Learning Outcomes, Assessment, and Evaluation in Educational Recommender Systems: A Systematic Review
Nursultan Askarbekuly, Ivan Luković
TL;DR
This systematic literature review investigates how Educational Recommender Systems (ERS) measure and optimize learning, emphasizing target metrics, evaluation methods, and outcome-based assessment. Analyzing 28 papers selected from 1,395 candidates, the study finds a predominance of rating-based metrics and a minority of learning-centered evaluations, with outcome-based assessment applied in roughly a third of cases and mainly within formal university courses. The authors argue that there is a significant gap in assessing the pedagogical impact of ERS at scale and in informal education contexts, highlighting the need for comprehensive evaluation criteria that align learning outcomes with assessment and system performance. They propose focusing on learning-oriented metrics, developing scalable outcome-based assessment methods, and improving educational datasets to enable more direct measurement of learning gains and competencies.
Abstract
In this paper, we analyse how learning is measured and optimized in Educational Recommender Systems (ERS). In particular, we examine the target metrics and evaluation methods used in the existing ERS research, with a particular focus on the pedagogical effect of recommendations.
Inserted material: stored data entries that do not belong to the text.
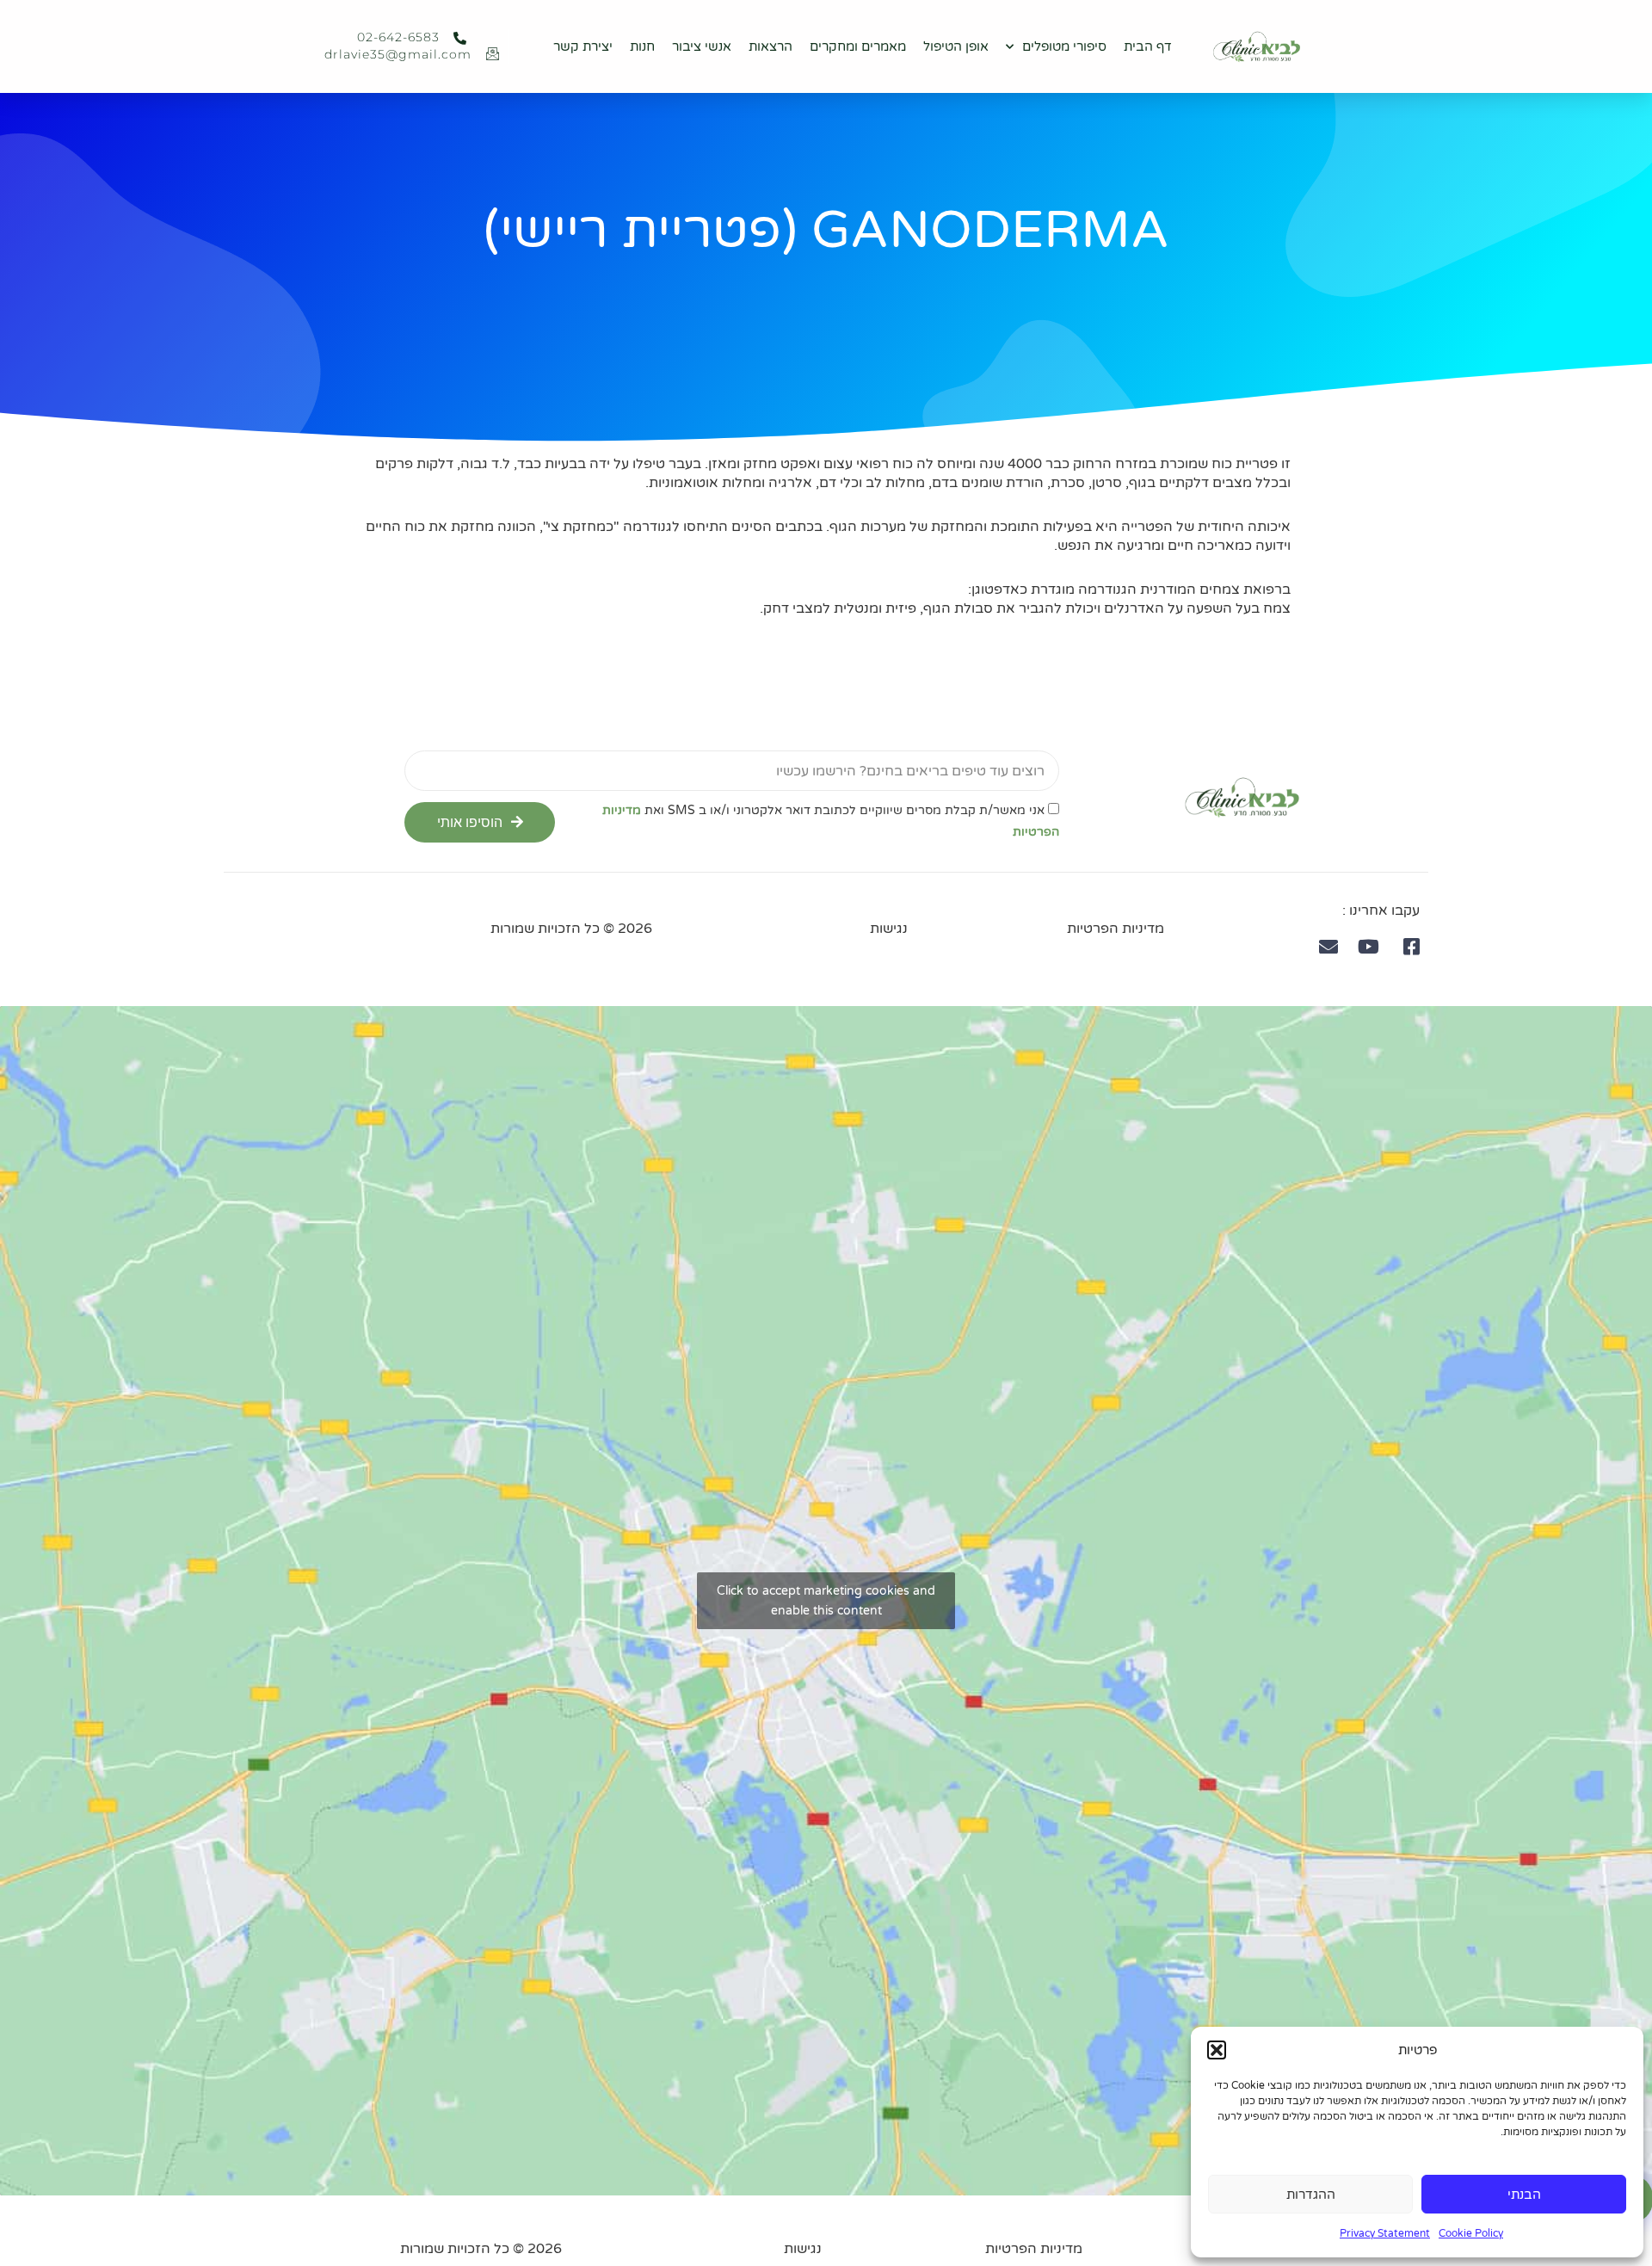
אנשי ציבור (701, 46)
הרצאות (770, 46)
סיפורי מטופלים (1064, 46)
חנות (642, 46)
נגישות (889, 928)
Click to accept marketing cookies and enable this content (826, 1601)
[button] (1216, 2050)
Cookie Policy (1471, 2233)
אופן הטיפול (956, 46)
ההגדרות (1310, 2194)
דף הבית (1148, 46)
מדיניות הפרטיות (1115, 928)
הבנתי (1524, 2194)
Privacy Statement (1385, 2233)
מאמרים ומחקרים (858, 46)
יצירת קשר (583, 46)
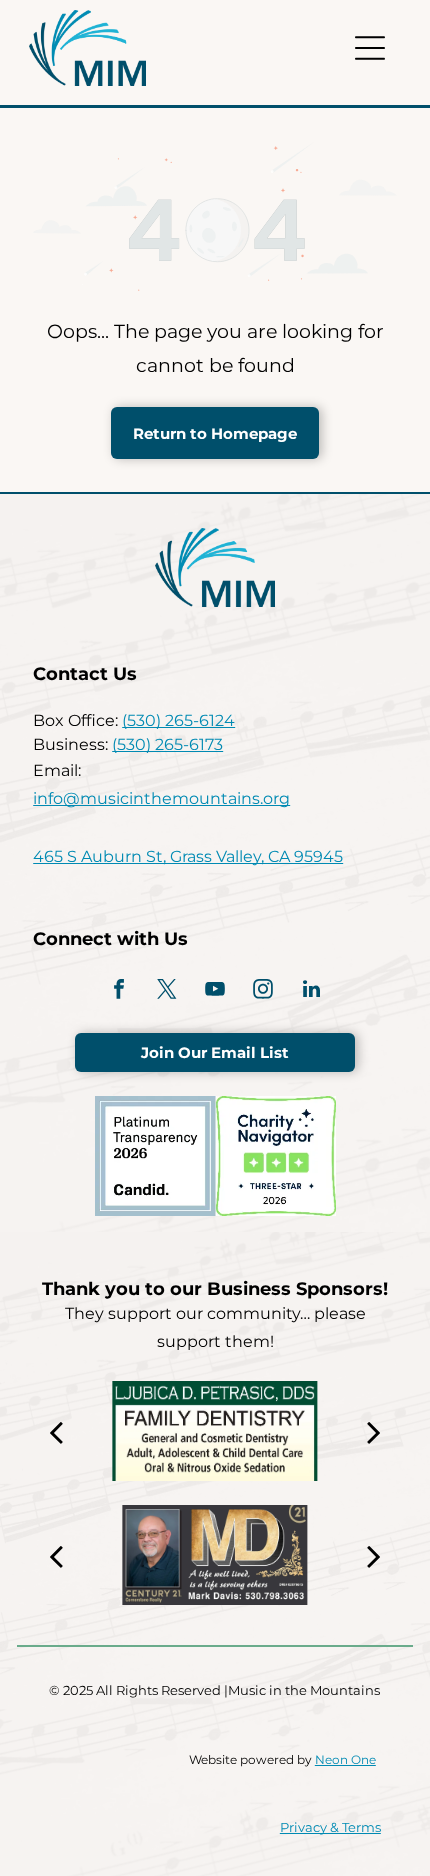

While conducting this systematic literature review (SLR), we identified 1395 potentially relevant papers, then filtered them through the inclusion and exclusion criteria, and finally selected and analyzed 28 relevant papers. Rating-based relevance is the most popular target metric, while less than a half of papers optimize learning-based metrics. Only a third of the papers used outcome-based assessment to measure the pedagogical effect of recommendations, mostly within a formal university course. This indicates a gap in ERS research with respect to assessing the pedagogical effect of recommendations at scale and in informal education settings.